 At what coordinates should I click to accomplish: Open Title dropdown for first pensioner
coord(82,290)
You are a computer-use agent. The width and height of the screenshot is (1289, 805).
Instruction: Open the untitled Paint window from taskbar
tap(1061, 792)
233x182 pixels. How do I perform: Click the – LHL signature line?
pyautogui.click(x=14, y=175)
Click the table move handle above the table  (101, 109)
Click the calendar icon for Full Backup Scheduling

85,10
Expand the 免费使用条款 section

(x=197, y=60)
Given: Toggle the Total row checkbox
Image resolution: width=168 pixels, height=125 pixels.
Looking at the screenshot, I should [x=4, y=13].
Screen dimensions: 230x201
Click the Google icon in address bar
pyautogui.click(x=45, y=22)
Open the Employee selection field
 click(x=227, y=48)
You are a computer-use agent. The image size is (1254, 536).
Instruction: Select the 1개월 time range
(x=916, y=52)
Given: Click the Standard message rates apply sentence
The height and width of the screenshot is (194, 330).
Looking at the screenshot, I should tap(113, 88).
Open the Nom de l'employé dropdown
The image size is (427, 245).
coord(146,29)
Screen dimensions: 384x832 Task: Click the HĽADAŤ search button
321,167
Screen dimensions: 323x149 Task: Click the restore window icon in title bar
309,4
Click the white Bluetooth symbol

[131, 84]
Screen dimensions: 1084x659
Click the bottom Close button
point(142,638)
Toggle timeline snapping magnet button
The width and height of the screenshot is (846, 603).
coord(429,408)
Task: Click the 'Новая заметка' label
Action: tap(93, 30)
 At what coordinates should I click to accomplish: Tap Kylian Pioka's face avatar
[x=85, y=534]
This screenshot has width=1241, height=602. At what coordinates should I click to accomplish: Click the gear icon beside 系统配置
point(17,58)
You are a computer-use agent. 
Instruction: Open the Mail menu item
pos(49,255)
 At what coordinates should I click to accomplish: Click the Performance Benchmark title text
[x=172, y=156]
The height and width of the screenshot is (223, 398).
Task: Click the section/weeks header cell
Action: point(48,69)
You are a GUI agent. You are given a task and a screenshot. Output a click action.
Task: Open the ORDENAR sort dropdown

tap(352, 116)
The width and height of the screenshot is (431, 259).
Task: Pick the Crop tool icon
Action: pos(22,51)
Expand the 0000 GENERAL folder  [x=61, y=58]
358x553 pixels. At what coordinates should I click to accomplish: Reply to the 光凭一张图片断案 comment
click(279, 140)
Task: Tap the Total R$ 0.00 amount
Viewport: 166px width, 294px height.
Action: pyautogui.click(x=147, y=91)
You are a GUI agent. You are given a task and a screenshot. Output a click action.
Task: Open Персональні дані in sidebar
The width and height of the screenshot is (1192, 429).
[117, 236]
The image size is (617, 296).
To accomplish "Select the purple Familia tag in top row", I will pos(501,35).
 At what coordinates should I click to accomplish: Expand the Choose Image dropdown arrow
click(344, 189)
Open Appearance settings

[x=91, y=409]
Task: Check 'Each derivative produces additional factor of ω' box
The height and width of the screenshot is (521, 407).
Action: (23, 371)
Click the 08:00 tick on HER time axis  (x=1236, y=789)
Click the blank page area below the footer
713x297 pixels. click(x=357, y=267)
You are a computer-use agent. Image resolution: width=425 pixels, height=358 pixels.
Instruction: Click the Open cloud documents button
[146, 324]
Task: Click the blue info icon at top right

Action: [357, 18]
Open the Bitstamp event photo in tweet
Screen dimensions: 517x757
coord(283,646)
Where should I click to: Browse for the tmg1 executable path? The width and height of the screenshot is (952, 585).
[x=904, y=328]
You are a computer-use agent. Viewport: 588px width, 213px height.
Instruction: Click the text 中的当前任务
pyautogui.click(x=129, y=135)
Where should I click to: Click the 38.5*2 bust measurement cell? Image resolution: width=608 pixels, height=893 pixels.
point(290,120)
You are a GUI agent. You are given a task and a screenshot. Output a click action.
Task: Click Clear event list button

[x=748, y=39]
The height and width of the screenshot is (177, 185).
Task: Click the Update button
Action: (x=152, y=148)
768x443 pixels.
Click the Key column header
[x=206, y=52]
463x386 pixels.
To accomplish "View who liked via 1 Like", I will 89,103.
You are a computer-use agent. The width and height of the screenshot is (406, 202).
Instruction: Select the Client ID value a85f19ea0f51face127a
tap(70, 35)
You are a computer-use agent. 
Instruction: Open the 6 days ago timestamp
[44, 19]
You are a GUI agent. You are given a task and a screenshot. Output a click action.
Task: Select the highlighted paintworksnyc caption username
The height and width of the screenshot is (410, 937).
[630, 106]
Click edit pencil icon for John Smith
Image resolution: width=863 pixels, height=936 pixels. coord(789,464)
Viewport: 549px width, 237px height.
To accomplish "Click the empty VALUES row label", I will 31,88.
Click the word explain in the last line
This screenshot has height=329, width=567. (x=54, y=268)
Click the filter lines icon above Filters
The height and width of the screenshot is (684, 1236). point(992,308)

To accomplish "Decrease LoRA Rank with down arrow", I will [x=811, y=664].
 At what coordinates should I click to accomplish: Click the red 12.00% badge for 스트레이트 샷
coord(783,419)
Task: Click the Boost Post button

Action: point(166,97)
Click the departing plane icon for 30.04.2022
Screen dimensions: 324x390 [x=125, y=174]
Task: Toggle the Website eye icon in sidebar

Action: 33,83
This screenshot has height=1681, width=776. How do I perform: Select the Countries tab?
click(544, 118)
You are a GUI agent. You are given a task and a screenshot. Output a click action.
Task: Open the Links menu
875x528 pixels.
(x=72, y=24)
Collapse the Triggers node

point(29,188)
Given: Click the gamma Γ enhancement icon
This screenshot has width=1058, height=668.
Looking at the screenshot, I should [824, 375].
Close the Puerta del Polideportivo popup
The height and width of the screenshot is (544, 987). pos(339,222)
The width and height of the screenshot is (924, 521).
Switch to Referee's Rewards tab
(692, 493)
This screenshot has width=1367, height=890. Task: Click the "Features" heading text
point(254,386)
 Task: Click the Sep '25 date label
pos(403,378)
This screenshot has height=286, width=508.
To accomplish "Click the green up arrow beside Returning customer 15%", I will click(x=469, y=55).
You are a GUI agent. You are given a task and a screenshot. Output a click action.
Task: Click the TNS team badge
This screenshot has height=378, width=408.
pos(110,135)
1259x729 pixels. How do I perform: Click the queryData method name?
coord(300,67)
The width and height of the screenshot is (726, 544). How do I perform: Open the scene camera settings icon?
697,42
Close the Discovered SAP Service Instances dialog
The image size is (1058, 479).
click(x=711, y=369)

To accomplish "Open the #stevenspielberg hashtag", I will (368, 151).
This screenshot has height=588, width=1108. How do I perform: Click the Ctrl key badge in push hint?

──────────

## Directions
Nothing should appear in the answer except the lines from the one with "The width and height of the screenshot is (726, 544)." through the final line of the records, written exactly.

## Your response
The width and height of the screenshot is (726, 544). How do I perform: Open the scene camera settings icon?
697,42
Close the Discovered SAP Service Instances dialog
The image size is (1058, 479).
click(x=711, y=369)

To accomplish "Open the #stevenspielberg hashtag", I will (368, 151).
This screenshot has height=588, width=1108. How do I perform: Click the Ctrl key badge in push hint?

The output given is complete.